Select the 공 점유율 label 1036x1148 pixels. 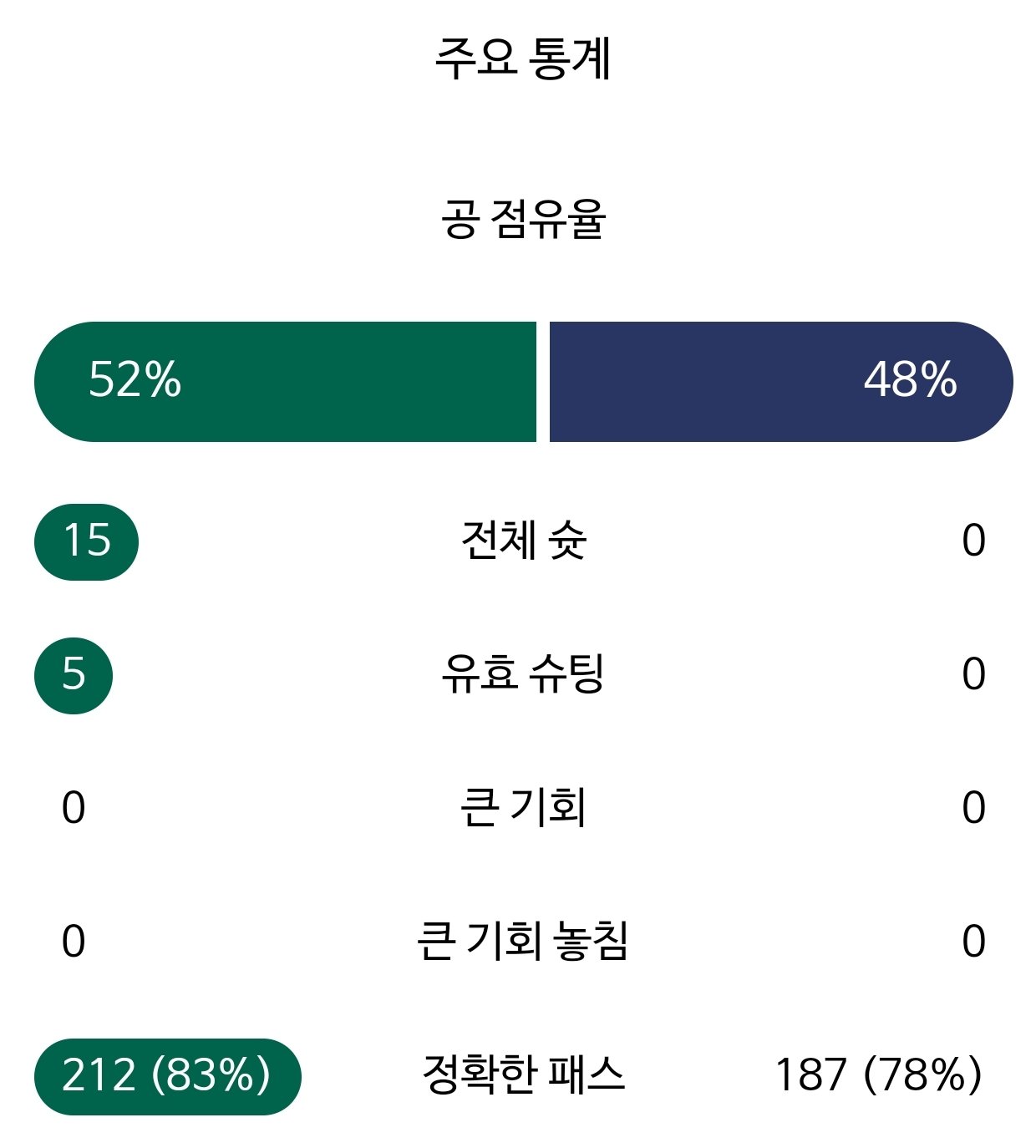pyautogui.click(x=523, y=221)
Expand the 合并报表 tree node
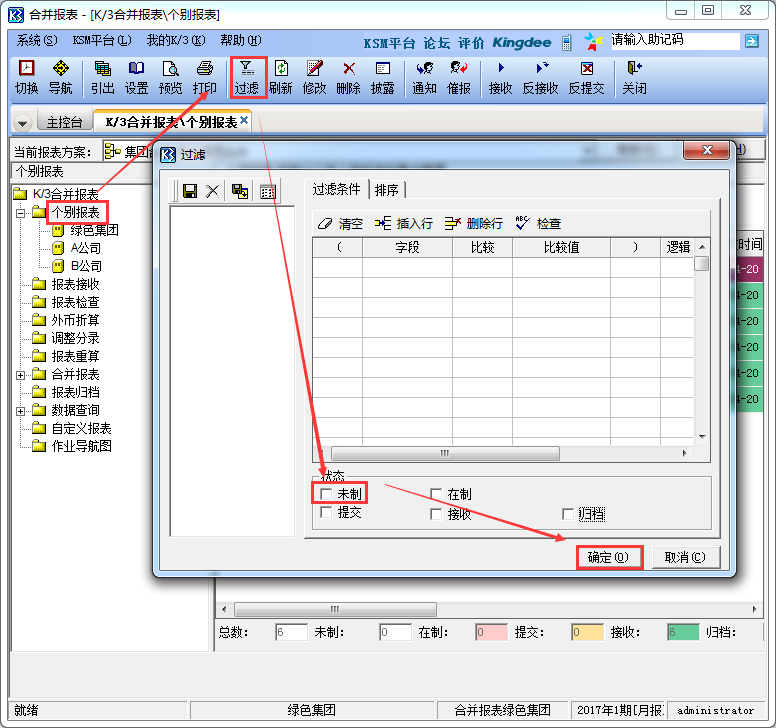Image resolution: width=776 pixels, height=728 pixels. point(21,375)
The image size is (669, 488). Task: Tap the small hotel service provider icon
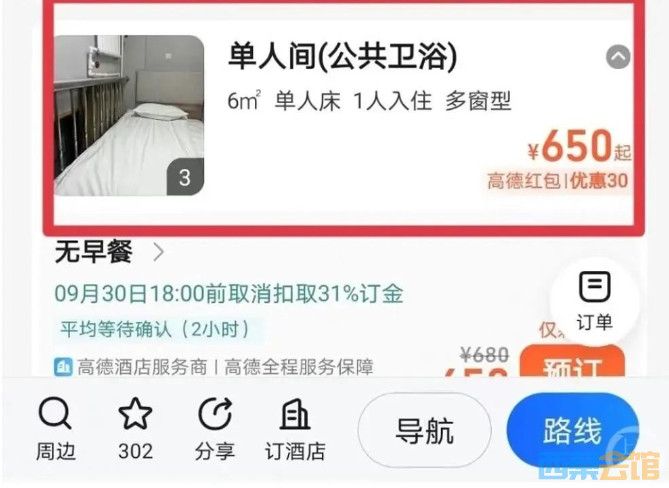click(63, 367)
________
> _What is needed_
Only the lines from the one containing "The image size" through the last line of the entries belong in the answer, given again exactly. Images stay out.

> _Result of this task_
The image size is (669, 488). Task: Tap the small hotel service provider icon
click(63, 367)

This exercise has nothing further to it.